Welcome to the Royal Exodus Hunt, pictured in 1934 in the countryside near the River Tigris where horse and hound could be seen around the RAF airfield south-east of what much later came to be known as Baghdad’s Green Zone. It was the pukka thing, complete with elaborate kennels, thoroughbred horses, Indian servants and a Master of Hounds.
We came across it while researching Memories of Eden. It’s rarely remembered today, but Britain created the state of Iraq and ruled it under a mandate until 1932. It treated the country as “India Lite”, with a strong presence of troops from the sub-continent.
Fox-hunting had always been popular in Mesopotamia, so the idea of riding to hounds the English way seemed a natural progression when polo, games of mah-jongg, and shooting trips for duck, snipe, partridge and quail failed to satisfy the colonial lust for recreation and craving for blood sport.
The Exodus Hunt as it was called centred on a pack of hounds belonging to a unit of the Indian Army known as the 110th Transport Company, and gained its name from the Hindustani for the number 110 — “ex sao das”. Members rode both Arab horses and English thoroughbreds. The hounds were an exotic cross-breed collection of saluki Gazelles and fierce Kurdish sheepdogs, donated by local notables and tribal chiefs in exchange for free membership.
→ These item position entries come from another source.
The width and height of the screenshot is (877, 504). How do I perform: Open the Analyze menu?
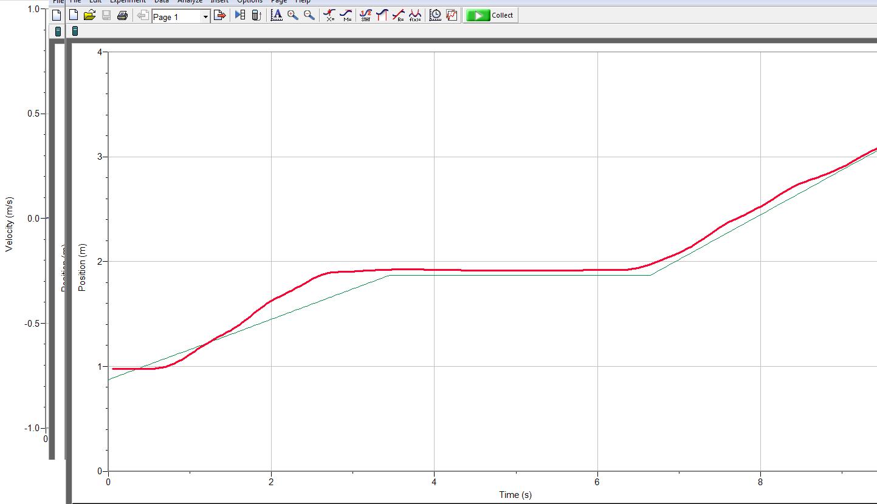(x=190, y=2)
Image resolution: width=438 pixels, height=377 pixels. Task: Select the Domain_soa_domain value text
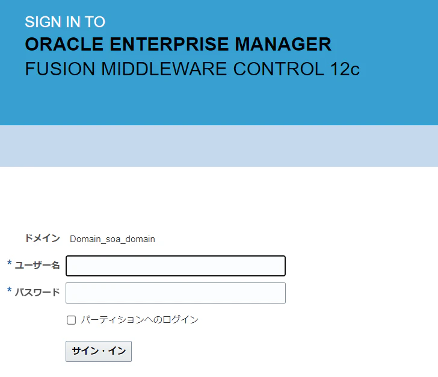coord(113,239)
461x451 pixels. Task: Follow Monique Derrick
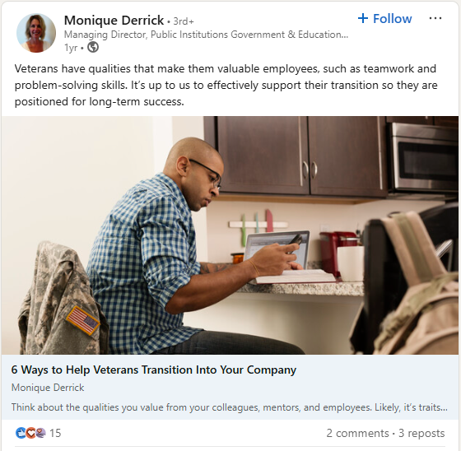point(385,19)
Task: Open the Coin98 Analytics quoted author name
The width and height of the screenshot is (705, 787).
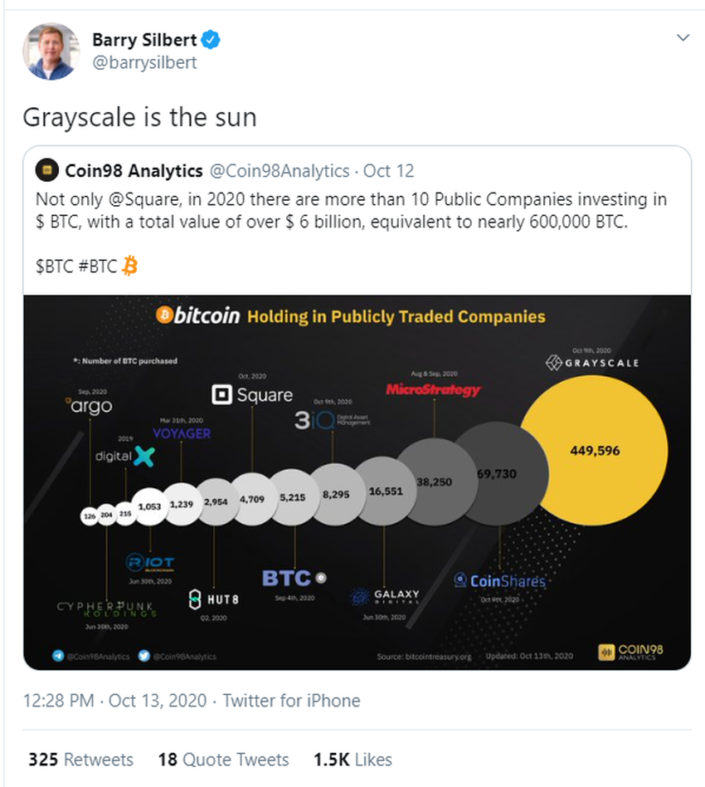Action: click(135, 171)
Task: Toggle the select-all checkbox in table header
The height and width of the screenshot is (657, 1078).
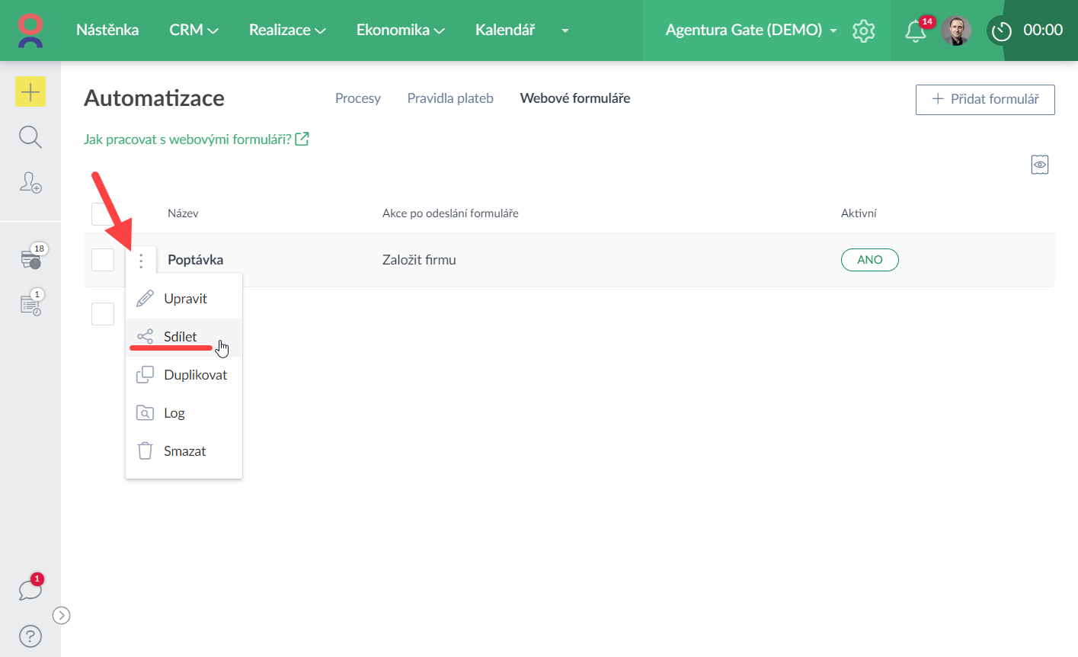Action: pyautogui.click(x=103, y=213)
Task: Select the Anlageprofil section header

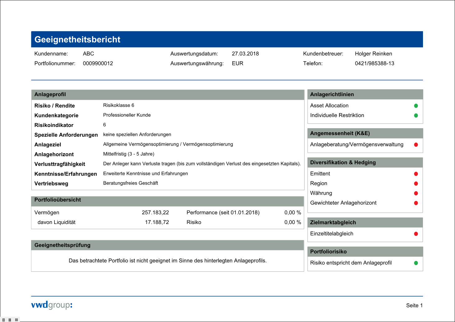Action: [168, 95]
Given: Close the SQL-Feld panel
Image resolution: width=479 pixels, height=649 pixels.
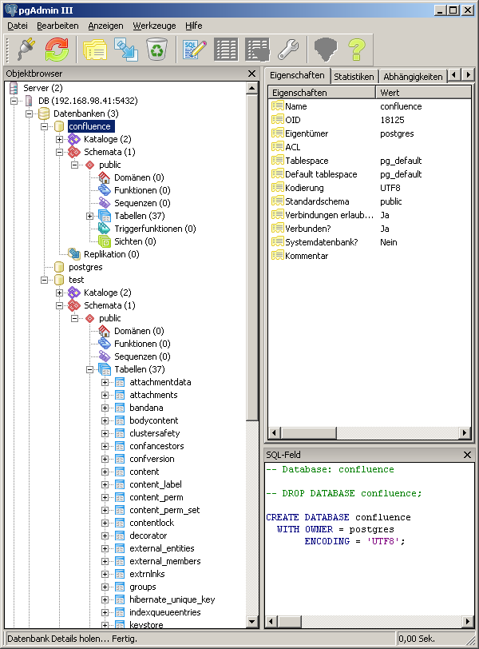Looking at the screenshot, I should [x=468, y=455].
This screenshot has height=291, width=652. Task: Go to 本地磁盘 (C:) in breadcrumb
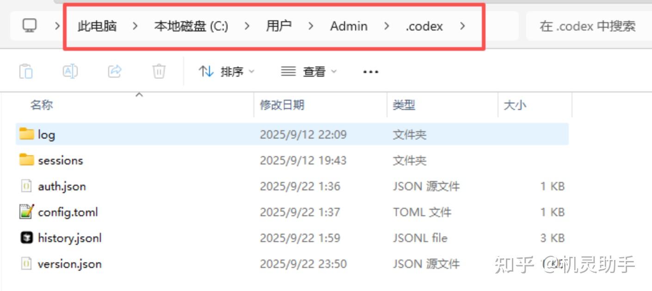[191, 26]
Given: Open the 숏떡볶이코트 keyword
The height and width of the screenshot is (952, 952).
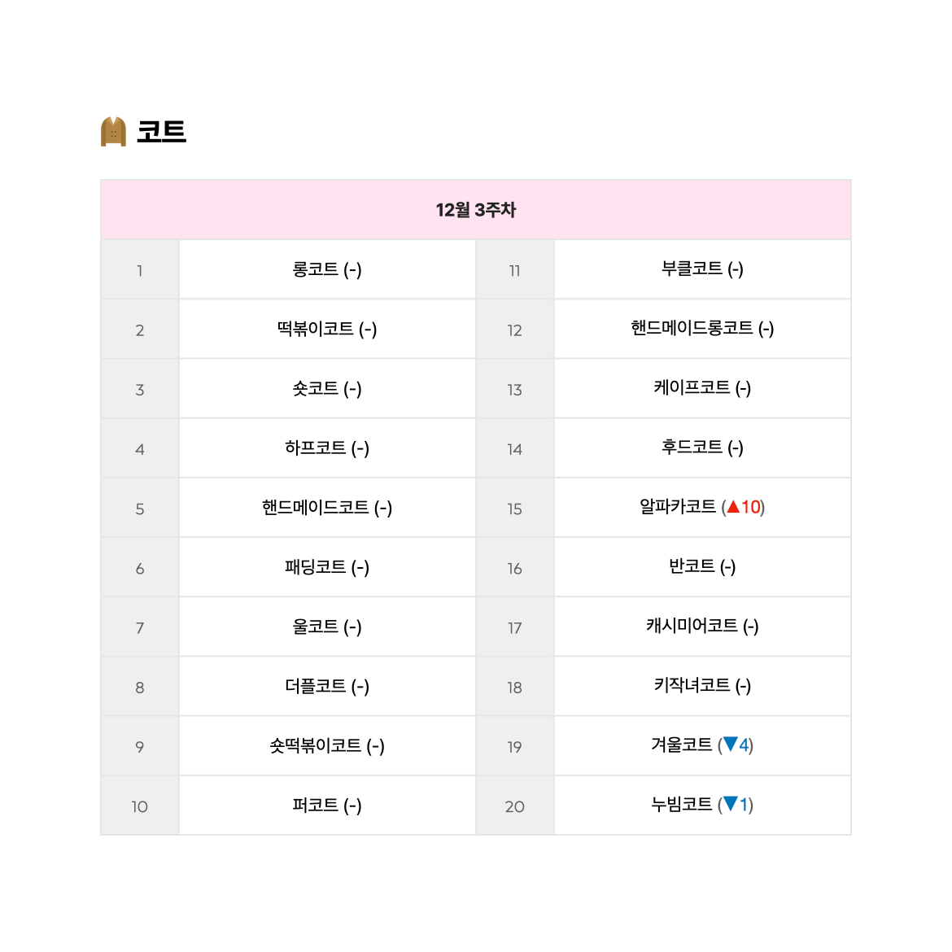Looking at the screenshot, I should point(316,745).
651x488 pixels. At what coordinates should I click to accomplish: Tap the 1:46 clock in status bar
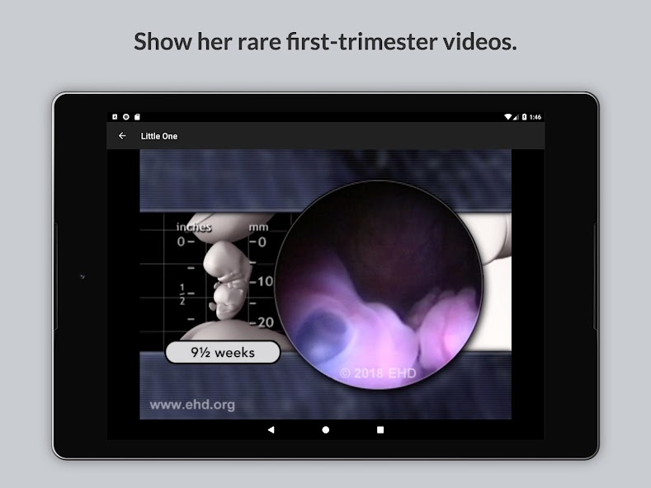[536, 117]
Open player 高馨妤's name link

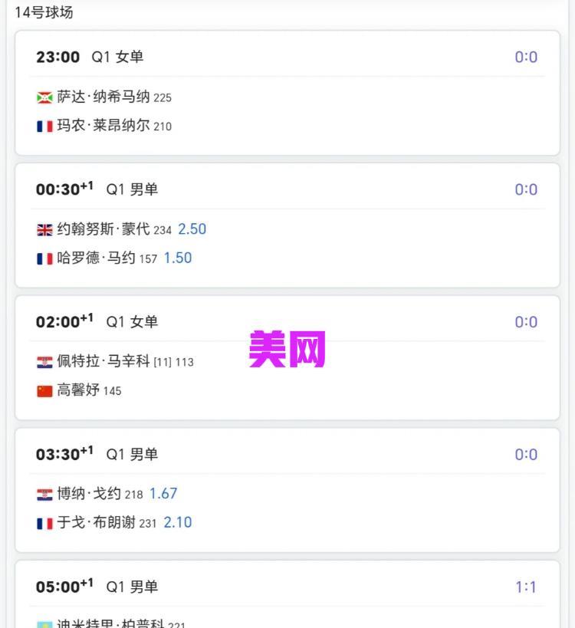78,390
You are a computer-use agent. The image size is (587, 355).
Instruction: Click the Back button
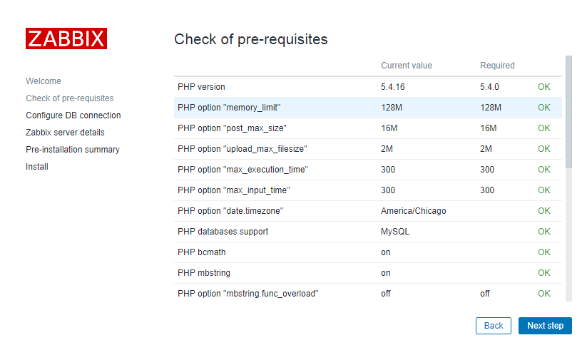(x=494, y=326)
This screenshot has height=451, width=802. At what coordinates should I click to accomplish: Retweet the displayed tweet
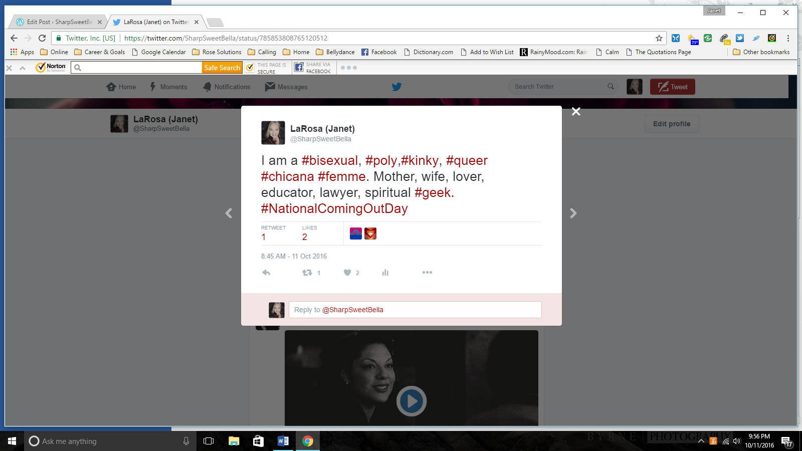point(307,272)
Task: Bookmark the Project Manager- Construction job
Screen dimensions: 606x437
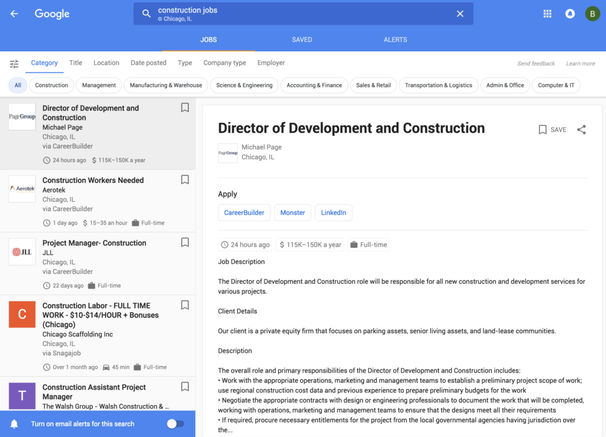Action: coord(185,242)
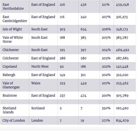Click the 834,679 value for City of London
This screenshot has width=137, height=131.
tap(122, 120)
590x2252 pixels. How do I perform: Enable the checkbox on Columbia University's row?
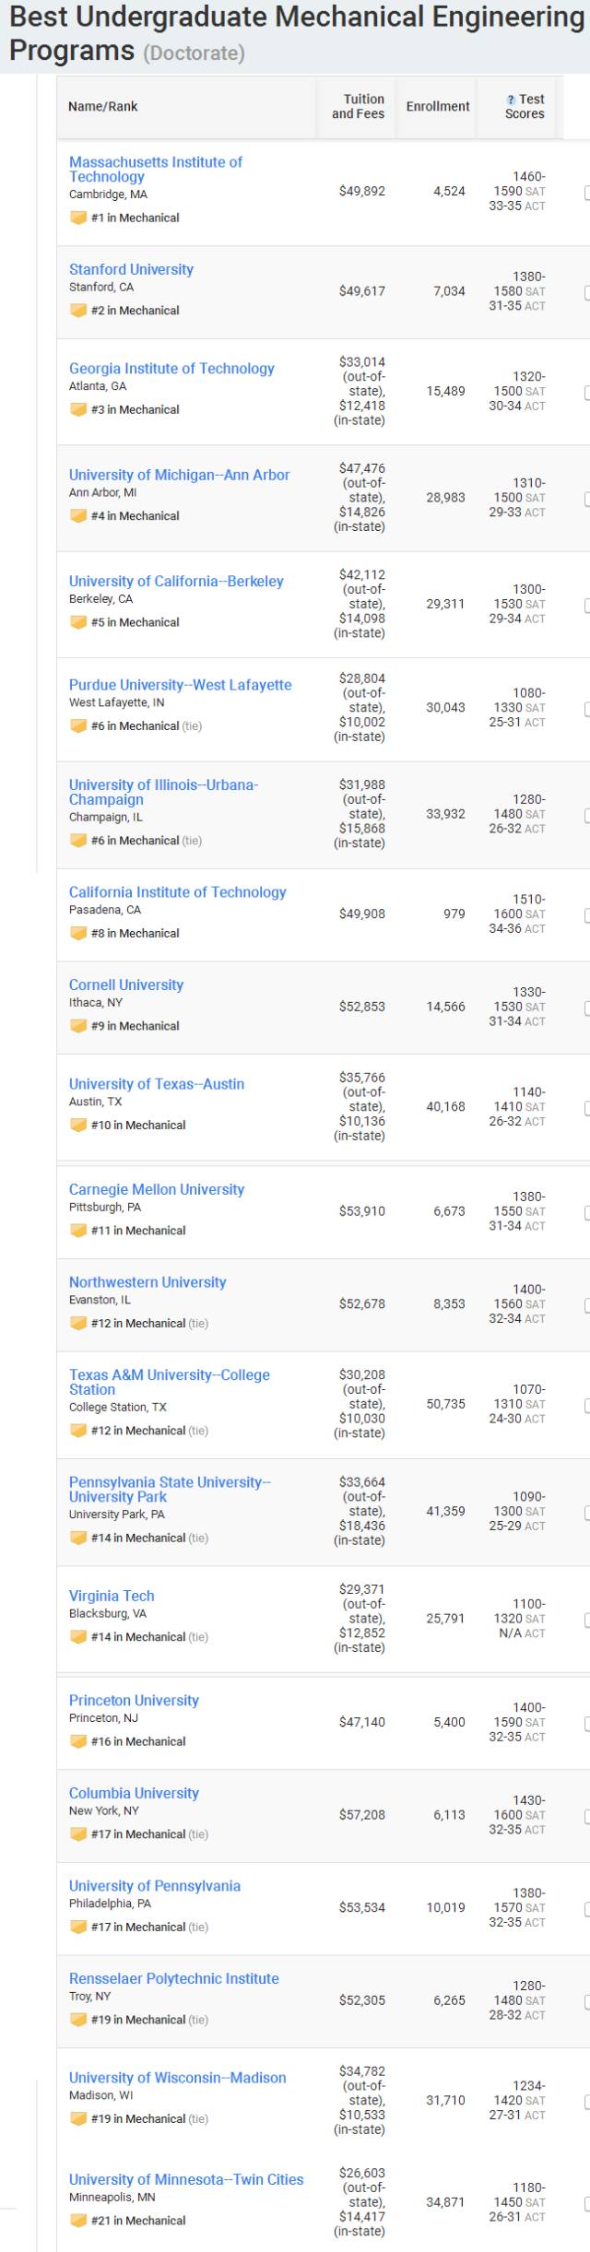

In its first season the pack killed a wolf, 17 jackals, three foxes, a cow and an old woman, who actually died of fright. The Master of Hounds went by the nickname “Brassneck”, a monicker earned on a very alcoholic night when he dived into what he thought was a swimming pool only to find it void of water . It was a pit of dry concrete.
Luckily, Brassneck suffered no ill effects, which is more than can be said for Iraq itself.
The hunt kept going until 1955 when it was disbanded.